# Why are only some accidents investigated?



## Guest (Aug 22, 2009)

I am wondering how do police officers determine when an accident needs to be investigated?
On this site SCI Filter MA only has 10 reports, but under CA there appears to be over 40 reports. Most are accidents with fatalities and some without in MA. Also one accident was investigated a year after it occurred. Is this normal practice? And how come so few accidents are investigated?

So pretty much I am wondering are only fatalities investigated or accidents are investigated by random selection or just based on if their is an accident investigation officer is available?

And for this particular case CA03058 with no fatalities found under MA why did it take almost a year for an accident investigation to begin and why would anyone even spend time to investigate it no died a year later? Would the drivers no they are being investigated? Wouldn't the totaled cars also be salvaged or repaired by then?

Out of curiosity how common are car accidents (with airbag deployment). Daily about how accidents with airbag deployments to officers see across this state? sometime it seems like no one got in an accident like today and other times it feels like every one had a crash like last week I saw 4 accidents in 1 week!


----------



## celticsfan (Dec 18, 2007)

Which newspaper do you work for?


----------



## CLOWN PATROL (May 25, 2009)

sounds like a reporter to me


----------



## PBiddy35 (Aug 27, 2004)

There are alot of if's in your questions. First of, from the SCI Website linked 
_Agency procedure for release, accuracy and security of research data collected under the SCI program prohibit the dissemination of any information collected, assembled, derived or computed until all conditions of data gathering and reporting, case completeness, quality control and privacy have been completed. The cases available through the SCI web query system have met these conditions. _
Therefore there are many specific criteria that accident investigations have to meet to be on this site and represent only a SMALL fraction of the accident investigations that go on.

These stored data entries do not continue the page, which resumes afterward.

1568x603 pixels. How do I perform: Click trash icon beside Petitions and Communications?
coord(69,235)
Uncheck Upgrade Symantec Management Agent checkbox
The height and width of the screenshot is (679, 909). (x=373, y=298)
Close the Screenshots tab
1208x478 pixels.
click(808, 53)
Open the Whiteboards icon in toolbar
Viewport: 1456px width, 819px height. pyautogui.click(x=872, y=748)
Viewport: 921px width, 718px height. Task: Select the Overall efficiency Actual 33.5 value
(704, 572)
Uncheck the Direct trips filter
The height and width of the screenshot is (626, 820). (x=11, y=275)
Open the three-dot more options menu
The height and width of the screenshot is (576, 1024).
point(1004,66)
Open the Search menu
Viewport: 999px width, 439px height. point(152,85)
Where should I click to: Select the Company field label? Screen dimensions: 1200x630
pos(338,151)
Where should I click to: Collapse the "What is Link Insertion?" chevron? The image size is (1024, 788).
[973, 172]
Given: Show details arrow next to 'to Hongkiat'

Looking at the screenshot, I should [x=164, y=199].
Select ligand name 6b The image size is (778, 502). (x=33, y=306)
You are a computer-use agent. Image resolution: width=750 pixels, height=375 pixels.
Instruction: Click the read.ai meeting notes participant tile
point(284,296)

For the most part I would say accidents that get reconstronstructed (investigated) include serious personal injury/fatality, commercial motor vehicles, and very signifigant property damage. Policies vary by department; some will send an officer to a fender bender to help exchange information and others (larger cities) will not respond unless there is injury or another problem (no license, poss. drunk, etc.).
So I would say there are 100+ minor collisions in the state per day and maybe hmm 2-4 serious injury accidents per day. Of course some days there will be 2 and some 15. Most of them do not make the news. You'd be amazed how often people will roll a vehicle over on the highway then pop out without even a scrape (and to think some people still don't wear seatbelts).


----------



## OfficerObie59 (Sep 14, 2007)

WTF are you talking about?

And register for the damn site.


----------



## BRION24 (Sep 19, 2008)

My head is spinning from just trying to figure out what the fuck he is talking about.


----------



## Tuna (Jun 1, 2006)

WTF was that idiot trying to say? My head hurts after reading that post.


----------



## jedediah1 (Jun 18, 2009)

unregistered, did you ever think about this....

if a police officer is on the scene of a *traffic collision*, he/she is going to be doing some investigating no matter what...someone needs to assign a '1' to a vehicle on the report...even if it's minor (ie. no report) a prudent officer is investigating the world around them 100%, and therefore would investigate the paint swap for S's&G's if nothing else

i wonder if you were involved in the year old TC and are concerned they may find your illegal oanda operation in the back room


----------



## jedediah1 (Jun 18, 2009)

*Panda*, not oanda (whatever that is)


----------



## Irish Wampanoag (Apr 6, 2003)

I only investigate accidents after I have my coffee and or after I have my dinner.


----------



## Guest (Aug 23, 2009)

Investigate accidents?

We're too busy feeding at the public trough, working lucrative details and cashing our obscenely bloated paychecks, courtesy of the Quinn Bill, to bother with investigating accidents.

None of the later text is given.